Microvessels-on-chip: Exploring endothelial cells and COVID-19 plasma interaction with nitric oxide metabolites.

COVID-19, caused by the severe acute respiratory syndrome coronavirus 2 (SARS-CoV-2), primarily manifests as a flu-like illness with lung injury, often necessitating supplemental oxygen. Elderly individuals and those with pre-existing cardiovascular diseases are at increased risk of mortality. The endothelial barrier disruption observed in patients indicates systemic viral invasion and widespread endotheliitis.
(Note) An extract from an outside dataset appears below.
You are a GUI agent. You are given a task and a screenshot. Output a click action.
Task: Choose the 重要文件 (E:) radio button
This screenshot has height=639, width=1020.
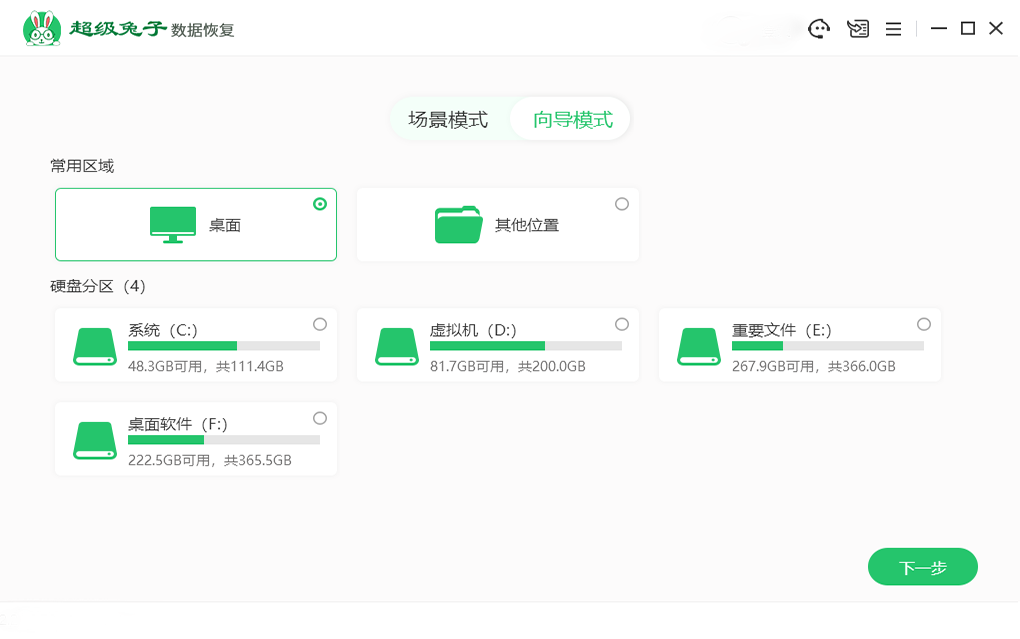[924, 324]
Endothelial dysfunction, characterized by impaired nitric oxide (NO) production, contributes to vasoconstriction, inflammation, and coagulation abnormalities seen in COVID-19. In this study, we investigated the impact of COVID-19 patient-derived plasma on the endothelium through NO metabolite analysis using an in vitro 3D micro vessel model. Our experiments revealed alterations in NO metabolites in response to COVID-19 patient plasma perfusion, with BH4+BH2 supplementation improving citrulline levels in severe COVID-19 patient models. Positive correlation between arginase activity and eNOS activity was observed in the severe COVID-19 patient model but not in the mild COVID-19 patient model. These findings underscore the importance of endothelial dysfunction in COVID-19 pathogenesis and highlight potential therapeutic targets for mitigating vascular complications associated with severe infection.